◆ **Exercise details**
The word "computer" marks the lines to keep; find each one in the data and copy it.

::: Available data :::

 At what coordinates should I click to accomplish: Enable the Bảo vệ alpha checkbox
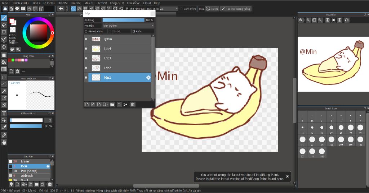(85, 32)
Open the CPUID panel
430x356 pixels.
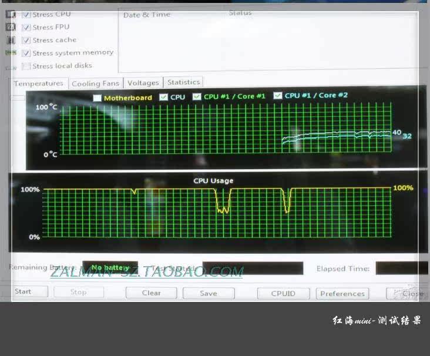click(283, 293)
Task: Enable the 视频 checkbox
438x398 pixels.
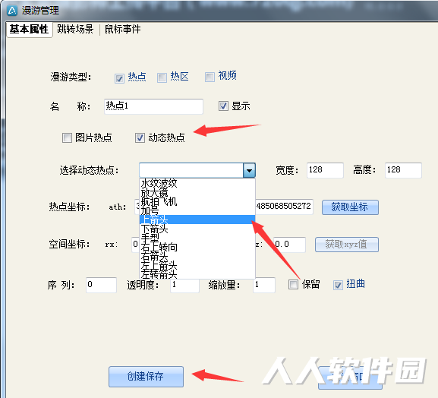Action: coord(210,77)
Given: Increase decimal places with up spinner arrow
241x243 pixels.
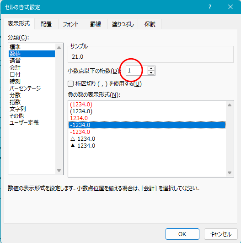Looking at the screenshot, I should pos(151,68).
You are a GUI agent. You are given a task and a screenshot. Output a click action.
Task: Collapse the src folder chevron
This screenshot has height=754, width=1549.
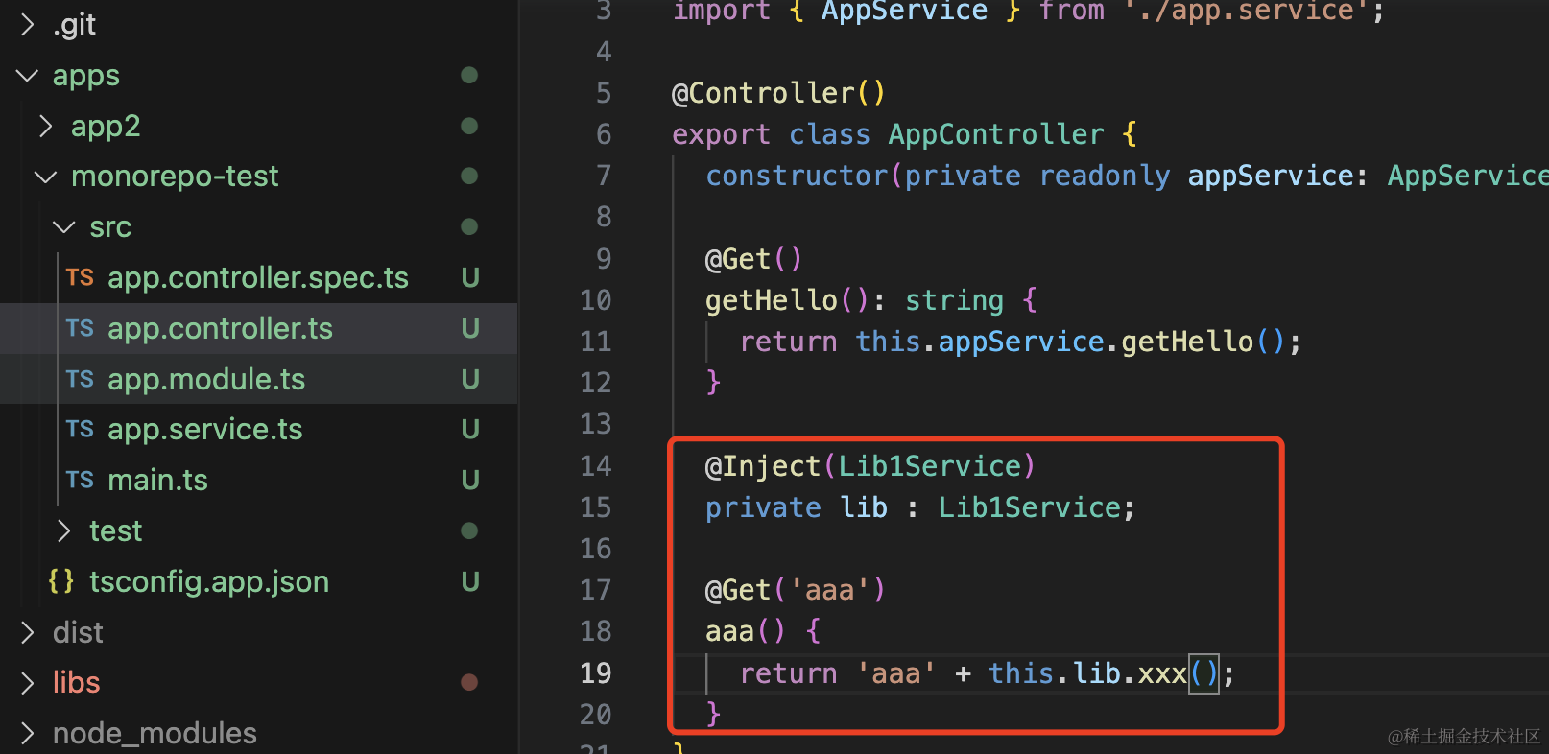[x=64, y=227]
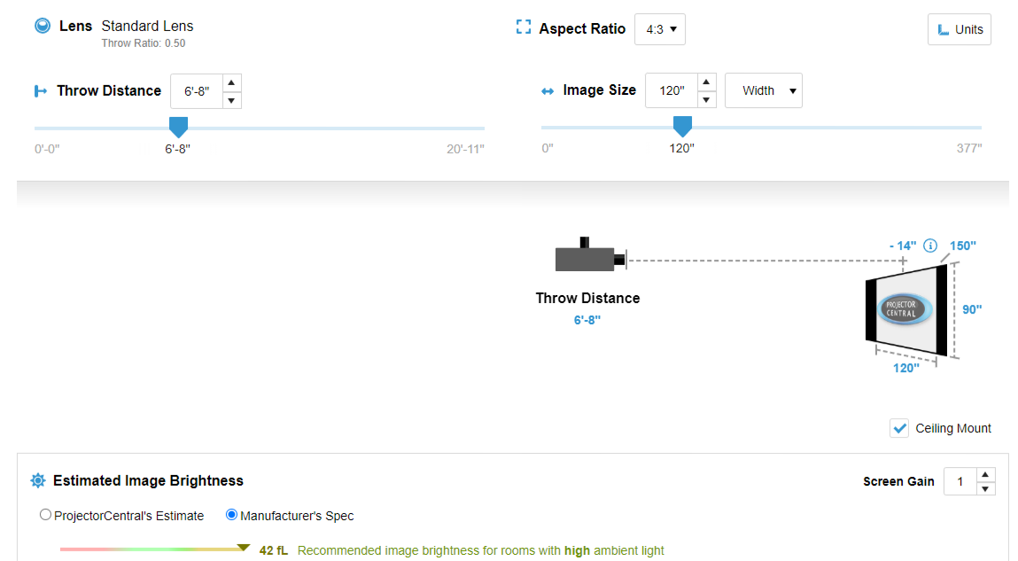Viewport: 1018px width, 561px height.
Task: Click the Estimated Image Brightness sun icon
Action: (38, 480)
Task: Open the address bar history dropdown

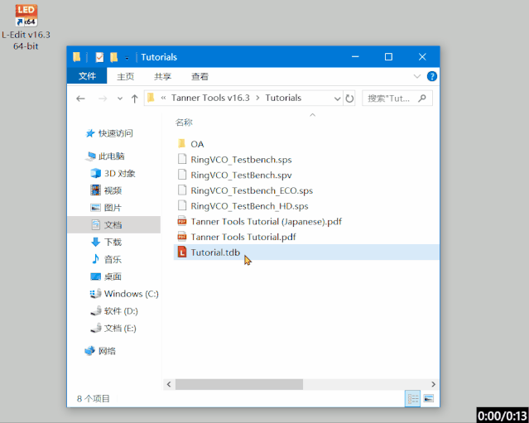Action: click(x=337, y=98)
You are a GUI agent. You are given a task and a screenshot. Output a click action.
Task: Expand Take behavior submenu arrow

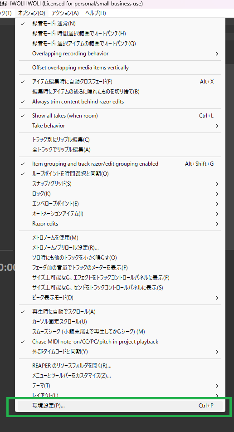[x=217, y=126]
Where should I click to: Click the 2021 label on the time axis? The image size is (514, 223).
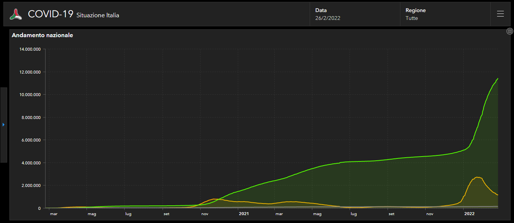(x=244, y=214)
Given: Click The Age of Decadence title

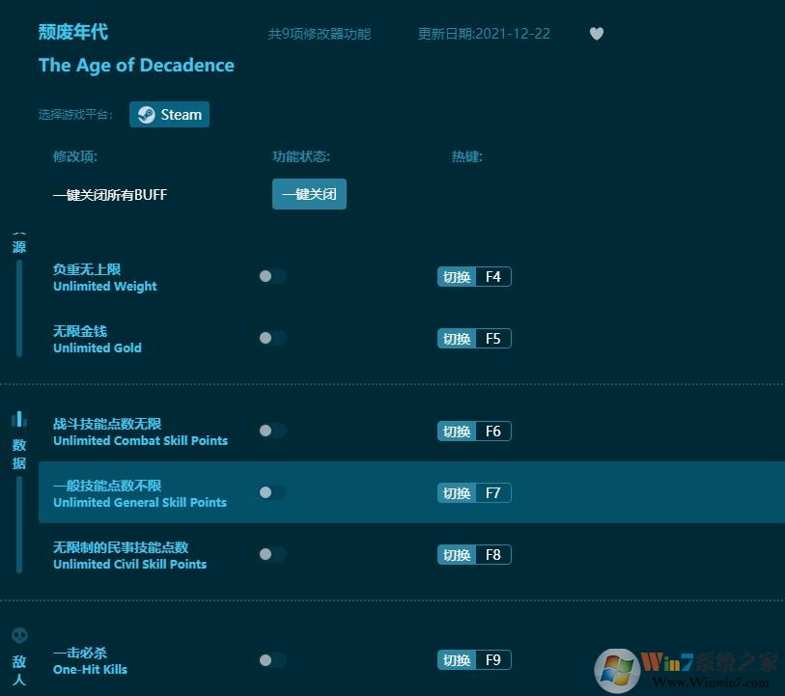Looking at the screenshot, I should click(x=136, y=66).
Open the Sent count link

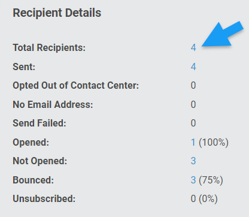pyautogui.click(x=193, y=67)
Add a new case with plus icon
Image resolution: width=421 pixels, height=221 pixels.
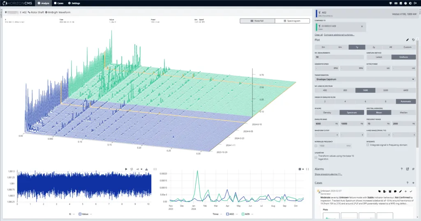coord(413,182)
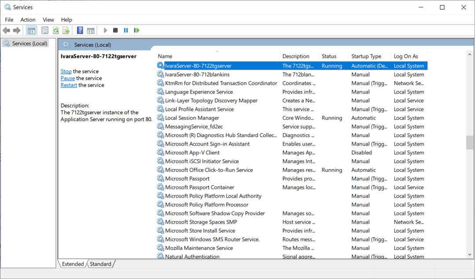The width and height of the screenshot is (475, 279).
Task: Open the View menu
Action: point(48,20)
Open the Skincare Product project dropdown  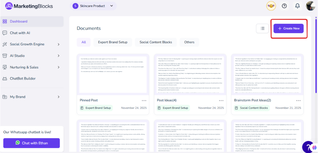coord(93,6)
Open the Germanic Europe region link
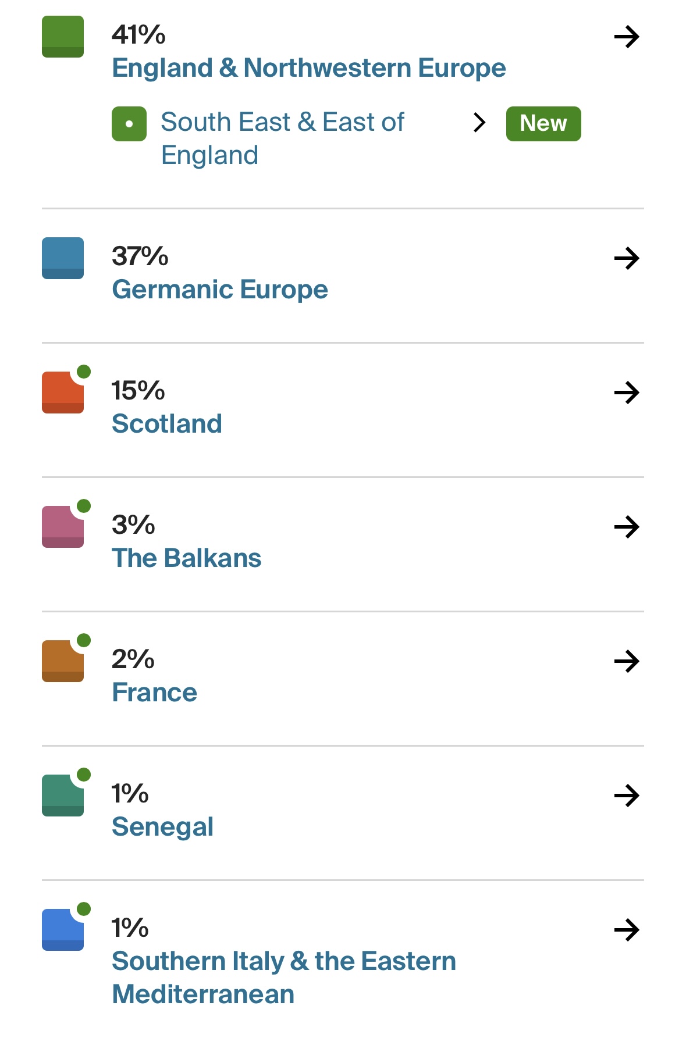 [x=219, y=290]
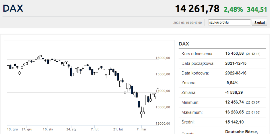The width and height of the screenshot is (270, 134).
Task: Select the '7. mar' date on chart axis
Action: tap(141, 129)

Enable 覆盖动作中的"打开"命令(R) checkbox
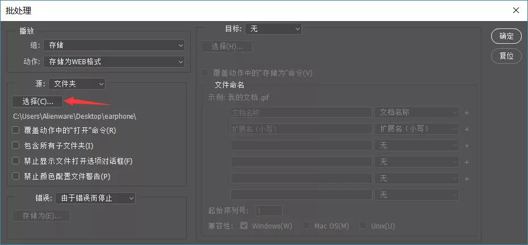coord(16,130)
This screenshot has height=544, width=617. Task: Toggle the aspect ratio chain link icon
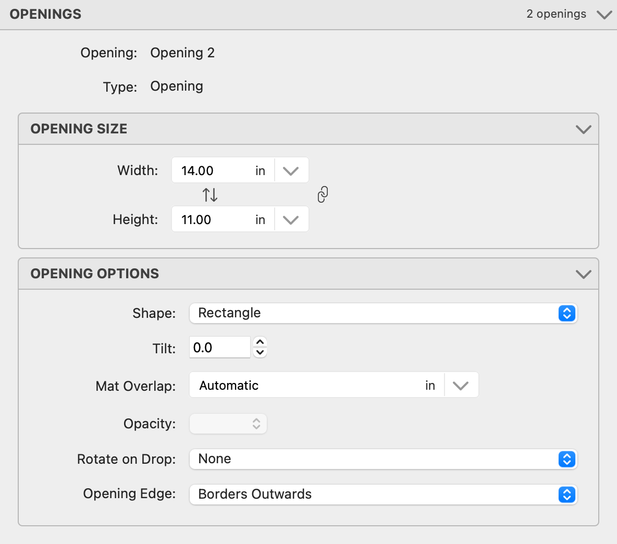[323, 194]
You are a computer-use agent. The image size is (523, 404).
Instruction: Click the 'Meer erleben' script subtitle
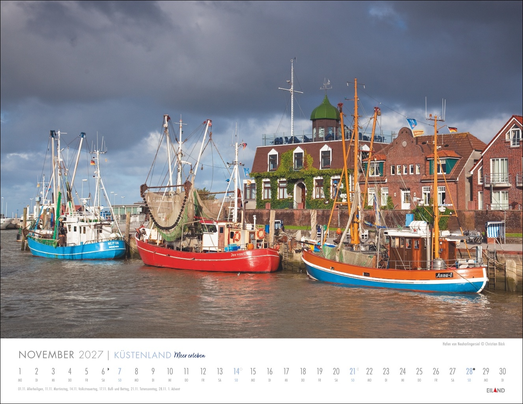(189, 355)
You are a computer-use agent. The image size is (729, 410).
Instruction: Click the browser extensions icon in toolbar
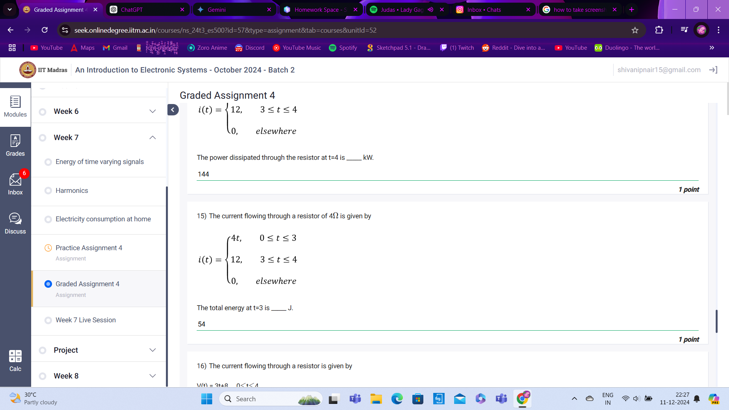[x=659, y=30]
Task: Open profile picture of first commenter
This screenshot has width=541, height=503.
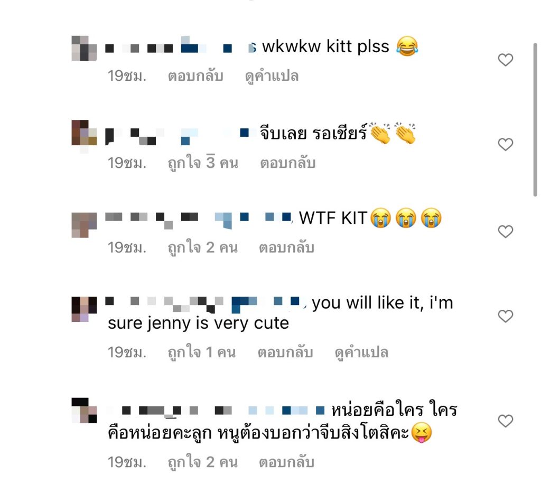Action: (x=84, y=48)
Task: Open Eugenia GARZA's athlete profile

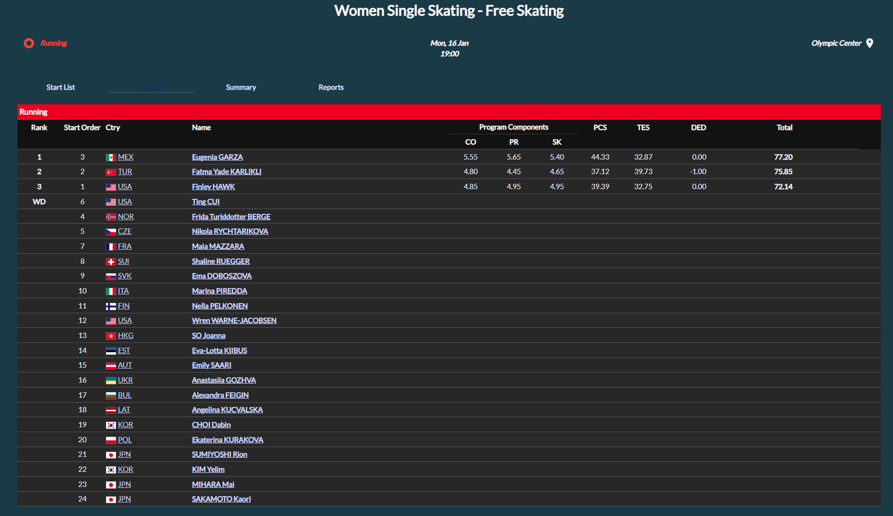Action: (x=217, y=157)
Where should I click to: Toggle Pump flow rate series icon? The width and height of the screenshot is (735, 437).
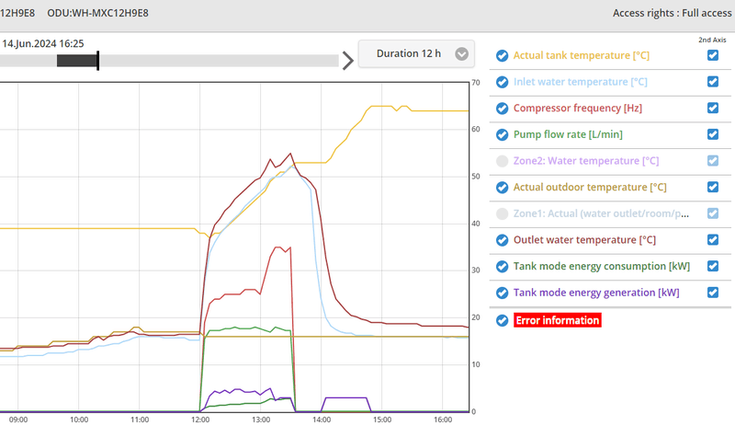(502, 134)
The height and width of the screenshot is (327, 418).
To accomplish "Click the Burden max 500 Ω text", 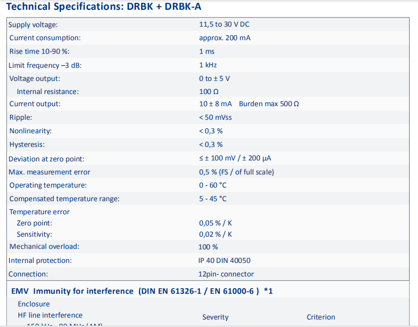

:::

◆ **Expected answer**
You are a computer-use agent. The image size is (523, 404).
You are a computer-use agent. The image size is (729, 410).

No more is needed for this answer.